━━ Passage présenté

En 2015, une enquête de l’UFC-Que Choisir révélait des carences majeures dans la prévention de la dénutrition en EHPAD. Dix ans plus tard, le sujet reste tabou alors qu’il constitue un problème de santé publique majeur. Si l’âge modifie certains aspects du métabolisme, les besoins nutritionnels restent identiques tout au long de la vie adulte. Pourtant, trop de résidents en EHPAD peinent encore à s’alimenter correctement, avec des conséquences directes sur leur état général, leur autonomie et leur espérance de vie.
Un enjeu de santé majeur
La dénutrition n’est pas une fatalité liée à l’âge, mais un état pathologique évitable.
Elle résulte d’apports alimentaires insuffisants pour couvrir les besoins nutritionnels et peut être aggravée par plusieurs facteurs :
- Une perte d’appétit liée à une altération du goût et de l’odorat,
- Des difficultés de mastication ou de déglutition non prises en charge,
- Un isolement social, entraînant un désintérêt pour les repas,
- Des pathologies chroniques (maladies neurodégénératives, dépression, infections, fractures),
- Des régimes restrictifs inadaptés qui aggravent la perte de poids.
Les chiffres restent préoccupants : selon les dernières données disponibles, 15 à 38 % des résidents en EHPAD seraient en situation de dénutrition.

━━━━

(Consigne)
Recopiez sans rien changer l'extrait du texte sur la dénutrition en EHPAD qui commence à "Elle résulte d’apports" et se termine à "perte de poids.".

━━ Données étudiées

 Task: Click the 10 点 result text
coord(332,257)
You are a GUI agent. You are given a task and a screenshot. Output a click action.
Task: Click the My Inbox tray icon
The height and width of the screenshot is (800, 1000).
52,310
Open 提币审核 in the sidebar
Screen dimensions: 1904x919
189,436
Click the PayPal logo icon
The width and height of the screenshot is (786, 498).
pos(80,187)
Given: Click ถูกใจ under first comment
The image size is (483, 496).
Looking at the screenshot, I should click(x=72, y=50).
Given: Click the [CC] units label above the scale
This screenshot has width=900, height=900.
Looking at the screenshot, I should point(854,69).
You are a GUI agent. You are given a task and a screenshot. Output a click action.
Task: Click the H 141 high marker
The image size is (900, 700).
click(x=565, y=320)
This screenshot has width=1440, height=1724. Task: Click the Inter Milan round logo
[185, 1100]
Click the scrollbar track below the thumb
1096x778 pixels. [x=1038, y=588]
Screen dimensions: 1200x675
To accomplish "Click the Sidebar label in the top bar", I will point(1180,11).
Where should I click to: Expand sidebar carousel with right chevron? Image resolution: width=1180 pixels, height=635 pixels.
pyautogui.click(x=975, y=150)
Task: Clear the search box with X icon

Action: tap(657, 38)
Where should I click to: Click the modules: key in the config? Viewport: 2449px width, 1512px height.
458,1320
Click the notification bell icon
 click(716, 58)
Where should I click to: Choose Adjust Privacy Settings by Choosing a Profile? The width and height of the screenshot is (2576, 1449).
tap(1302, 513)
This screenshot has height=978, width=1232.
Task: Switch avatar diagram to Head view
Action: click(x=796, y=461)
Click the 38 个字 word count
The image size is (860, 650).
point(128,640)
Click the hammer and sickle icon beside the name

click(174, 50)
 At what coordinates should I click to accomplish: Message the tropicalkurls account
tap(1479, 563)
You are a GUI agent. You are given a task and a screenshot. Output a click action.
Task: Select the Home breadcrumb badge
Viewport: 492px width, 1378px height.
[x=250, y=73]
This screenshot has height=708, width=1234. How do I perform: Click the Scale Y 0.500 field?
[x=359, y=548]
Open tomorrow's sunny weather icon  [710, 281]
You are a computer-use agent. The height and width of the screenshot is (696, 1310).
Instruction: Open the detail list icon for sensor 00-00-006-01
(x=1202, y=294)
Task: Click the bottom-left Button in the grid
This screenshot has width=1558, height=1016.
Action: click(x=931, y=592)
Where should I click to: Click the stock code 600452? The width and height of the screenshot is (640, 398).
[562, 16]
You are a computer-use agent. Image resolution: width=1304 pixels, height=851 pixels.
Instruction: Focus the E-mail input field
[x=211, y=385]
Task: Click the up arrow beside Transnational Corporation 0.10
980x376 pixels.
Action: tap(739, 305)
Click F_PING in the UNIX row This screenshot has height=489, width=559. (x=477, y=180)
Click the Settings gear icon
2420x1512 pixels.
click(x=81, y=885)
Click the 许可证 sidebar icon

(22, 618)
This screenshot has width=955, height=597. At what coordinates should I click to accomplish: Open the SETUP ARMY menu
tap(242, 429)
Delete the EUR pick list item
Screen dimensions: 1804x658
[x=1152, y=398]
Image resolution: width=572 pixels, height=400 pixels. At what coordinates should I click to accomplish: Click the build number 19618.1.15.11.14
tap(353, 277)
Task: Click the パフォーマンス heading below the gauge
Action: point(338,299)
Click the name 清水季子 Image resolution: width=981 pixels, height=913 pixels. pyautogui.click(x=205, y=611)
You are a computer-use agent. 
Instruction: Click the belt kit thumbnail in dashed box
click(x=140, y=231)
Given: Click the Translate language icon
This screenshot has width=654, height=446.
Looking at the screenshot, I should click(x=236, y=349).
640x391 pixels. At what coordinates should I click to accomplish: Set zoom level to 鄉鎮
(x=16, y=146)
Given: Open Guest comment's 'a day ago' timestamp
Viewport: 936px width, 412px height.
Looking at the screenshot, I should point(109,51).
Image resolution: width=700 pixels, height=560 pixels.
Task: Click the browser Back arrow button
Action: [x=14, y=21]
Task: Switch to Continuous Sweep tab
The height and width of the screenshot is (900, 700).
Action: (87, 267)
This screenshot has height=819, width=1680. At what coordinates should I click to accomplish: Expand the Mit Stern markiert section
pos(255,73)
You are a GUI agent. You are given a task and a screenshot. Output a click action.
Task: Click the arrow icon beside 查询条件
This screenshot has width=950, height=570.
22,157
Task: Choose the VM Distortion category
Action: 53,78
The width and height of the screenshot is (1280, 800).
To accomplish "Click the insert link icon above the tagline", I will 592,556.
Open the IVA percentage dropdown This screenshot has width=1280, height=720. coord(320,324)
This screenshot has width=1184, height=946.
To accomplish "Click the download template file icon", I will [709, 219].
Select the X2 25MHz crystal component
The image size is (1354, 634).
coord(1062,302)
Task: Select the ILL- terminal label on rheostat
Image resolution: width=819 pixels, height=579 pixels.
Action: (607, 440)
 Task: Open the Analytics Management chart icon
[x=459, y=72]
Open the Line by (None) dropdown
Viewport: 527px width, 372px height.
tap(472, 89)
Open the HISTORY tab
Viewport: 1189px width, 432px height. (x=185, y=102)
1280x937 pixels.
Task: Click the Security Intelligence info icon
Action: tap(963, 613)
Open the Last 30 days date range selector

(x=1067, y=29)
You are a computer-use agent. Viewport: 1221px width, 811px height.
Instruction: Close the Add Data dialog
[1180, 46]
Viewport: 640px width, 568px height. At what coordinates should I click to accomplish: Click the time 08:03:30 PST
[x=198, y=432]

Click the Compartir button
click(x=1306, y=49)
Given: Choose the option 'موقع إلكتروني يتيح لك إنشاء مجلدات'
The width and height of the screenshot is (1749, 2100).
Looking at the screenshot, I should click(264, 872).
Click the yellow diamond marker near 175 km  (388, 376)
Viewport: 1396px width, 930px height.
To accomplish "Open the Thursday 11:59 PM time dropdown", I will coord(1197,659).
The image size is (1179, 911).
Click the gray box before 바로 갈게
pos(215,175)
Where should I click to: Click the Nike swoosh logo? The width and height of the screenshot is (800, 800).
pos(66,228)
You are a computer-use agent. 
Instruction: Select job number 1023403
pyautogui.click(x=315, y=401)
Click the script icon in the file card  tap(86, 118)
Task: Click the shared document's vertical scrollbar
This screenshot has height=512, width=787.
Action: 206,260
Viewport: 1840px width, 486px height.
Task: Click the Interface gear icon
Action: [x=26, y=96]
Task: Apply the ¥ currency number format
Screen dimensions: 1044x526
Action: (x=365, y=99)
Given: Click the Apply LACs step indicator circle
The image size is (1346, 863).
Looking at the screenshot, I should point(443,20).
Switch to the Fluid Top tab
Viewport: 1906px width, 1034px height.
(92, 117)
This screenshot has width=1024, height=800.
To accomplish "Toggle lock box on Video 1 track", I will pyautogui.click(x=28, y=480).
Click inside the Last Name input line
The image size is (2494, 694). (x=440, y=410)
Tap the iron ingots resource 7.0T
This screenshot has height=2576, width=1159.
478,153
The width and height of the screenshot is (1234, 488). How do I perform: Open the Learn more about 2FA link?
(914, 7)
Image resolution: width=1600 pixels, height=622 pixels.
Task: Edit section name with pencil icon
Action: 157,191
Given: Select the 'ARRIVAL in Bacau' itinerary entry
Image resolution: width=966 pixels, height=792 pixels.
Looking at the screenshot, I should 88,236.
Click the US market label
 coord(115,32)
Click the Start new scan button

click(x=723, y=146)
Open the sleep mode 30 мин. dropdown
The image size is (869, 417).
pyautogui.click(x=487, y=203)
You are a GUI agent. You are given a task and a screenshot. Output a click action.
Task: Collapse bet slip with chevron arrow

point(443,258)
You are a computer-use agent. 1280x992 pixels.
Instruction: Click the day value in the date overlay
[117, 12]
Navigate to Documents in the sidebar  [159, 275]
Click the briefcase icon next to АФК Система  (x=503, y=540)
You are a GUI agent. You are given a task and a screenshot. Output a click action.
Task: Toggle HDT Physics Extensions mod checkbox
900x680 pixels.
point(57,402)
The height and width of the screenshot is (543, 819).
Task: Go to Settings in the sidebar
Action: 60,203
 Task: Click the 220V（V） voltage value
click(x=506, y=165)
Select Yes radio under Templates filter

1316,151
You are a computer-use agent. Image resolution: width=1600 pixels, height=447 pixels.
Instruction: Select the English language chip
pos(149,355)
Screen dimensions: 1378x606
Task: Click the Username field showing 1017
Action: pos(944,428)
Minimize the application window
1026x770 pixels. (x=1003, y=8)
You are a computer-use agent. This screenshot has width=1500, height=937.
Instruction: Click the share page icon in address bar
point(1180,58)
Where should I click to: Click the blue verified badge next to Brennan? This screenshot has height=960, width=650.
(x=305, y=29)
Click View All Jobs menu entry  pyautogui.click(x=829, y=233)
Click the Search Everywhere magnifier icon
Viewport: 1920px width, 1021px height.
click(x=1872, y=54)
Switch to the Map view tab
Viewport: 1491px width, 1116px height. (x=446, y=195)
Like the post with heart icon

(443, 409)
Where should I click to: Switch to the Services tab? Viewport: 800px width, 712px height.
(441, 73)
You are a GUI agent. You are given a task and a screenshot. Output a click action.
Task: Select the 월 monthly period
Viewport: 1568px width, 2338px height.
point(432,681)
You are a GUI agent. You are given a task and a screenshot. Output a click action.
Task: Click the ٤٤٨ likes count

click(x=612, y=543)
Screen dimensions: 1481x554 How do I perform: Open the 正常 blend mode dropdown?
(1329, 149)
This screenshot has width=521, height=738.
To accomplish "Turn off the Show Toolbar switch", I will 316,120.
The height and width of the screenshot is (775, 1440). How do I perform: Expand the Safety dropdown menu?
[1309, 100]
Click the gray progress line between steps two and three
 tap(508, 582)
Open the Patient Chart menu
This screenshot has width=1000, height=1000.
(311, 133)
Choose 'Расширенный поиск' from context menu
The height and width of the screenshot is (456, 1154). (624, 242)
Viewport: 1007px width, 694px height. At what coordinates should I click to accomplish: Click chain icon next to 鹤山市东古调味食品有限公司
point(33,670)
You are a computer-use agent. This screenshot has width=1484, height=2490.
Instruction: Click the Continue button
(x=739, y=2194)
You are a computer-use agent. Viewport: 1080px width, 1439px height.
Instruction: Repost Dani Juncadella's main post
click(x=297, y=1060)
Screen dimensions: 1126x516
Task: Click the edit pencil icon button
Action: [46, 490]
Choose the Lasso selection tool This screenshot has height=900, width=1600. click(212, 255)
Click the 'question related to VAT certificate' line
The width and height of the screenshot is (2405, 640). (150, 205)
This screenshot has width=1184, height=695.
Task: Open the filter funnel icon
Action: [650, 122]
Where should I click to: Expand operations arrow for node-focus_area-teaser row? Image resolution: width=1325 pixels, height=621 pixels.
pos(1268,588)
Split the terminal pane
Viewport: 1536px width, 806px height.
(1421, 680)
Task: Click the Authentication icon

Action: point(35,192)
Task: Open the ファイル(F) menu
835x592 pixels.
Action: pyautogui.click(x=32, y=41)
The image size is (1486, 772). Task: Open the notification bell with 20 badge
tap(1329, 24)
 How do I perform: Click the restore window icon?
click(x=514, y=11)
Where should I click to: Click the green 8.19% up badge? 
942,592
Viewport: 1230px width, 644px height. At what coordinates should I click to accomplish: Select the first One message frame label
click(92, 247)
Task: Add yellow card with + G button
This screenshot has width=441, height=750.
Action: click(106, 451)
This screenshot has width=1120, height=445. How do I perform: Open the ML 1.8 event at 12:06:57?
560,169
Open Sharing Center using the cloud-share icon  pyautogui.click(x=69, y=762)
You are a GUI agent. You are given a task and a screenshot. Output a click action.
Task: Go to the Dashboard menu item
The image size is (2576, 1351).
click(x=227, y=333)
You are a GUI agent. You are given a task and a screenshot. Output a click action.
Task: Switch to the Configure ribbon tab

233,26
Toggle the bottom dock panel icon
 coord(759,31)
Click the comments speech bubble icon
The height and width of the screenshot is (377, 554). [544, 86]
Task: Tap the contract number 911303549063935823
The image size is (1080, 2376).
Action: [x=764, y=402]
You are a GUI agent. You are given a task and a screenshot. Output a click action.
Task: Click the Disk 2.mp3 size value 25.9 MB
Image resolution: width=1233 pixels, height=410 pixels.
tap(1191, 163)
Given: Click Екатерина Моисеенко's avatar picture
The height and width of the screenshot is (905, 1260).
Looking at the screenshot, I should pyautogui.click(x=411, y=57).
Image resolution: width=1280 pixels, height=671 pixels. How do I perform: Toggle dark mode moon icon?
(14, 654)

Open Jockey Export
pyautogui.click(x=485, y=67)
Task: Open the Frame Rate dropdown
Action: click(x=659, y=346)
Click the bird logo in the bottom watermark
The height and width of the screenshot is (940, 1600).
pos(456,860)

━━━━

(Réponse finale)
Elle résulte d’apports alimentaires insuffisants pour couvrir les besoins nutritionnels et peut être aggravée par plusieurs facteurs :
- Une perte d’appétit liée à une altération du goût et de l’odorat,
- Des difficultés de mastication ou de déglutition non prises en charge,
- Un isolement social, entraînant un désintérêt pour les repas,
- Des pathologies chroniques (maladies neurodégénératives, dépression, infections, fractures),
- Des régimes restrictifs inadaptés qui aggravent la perte de poids.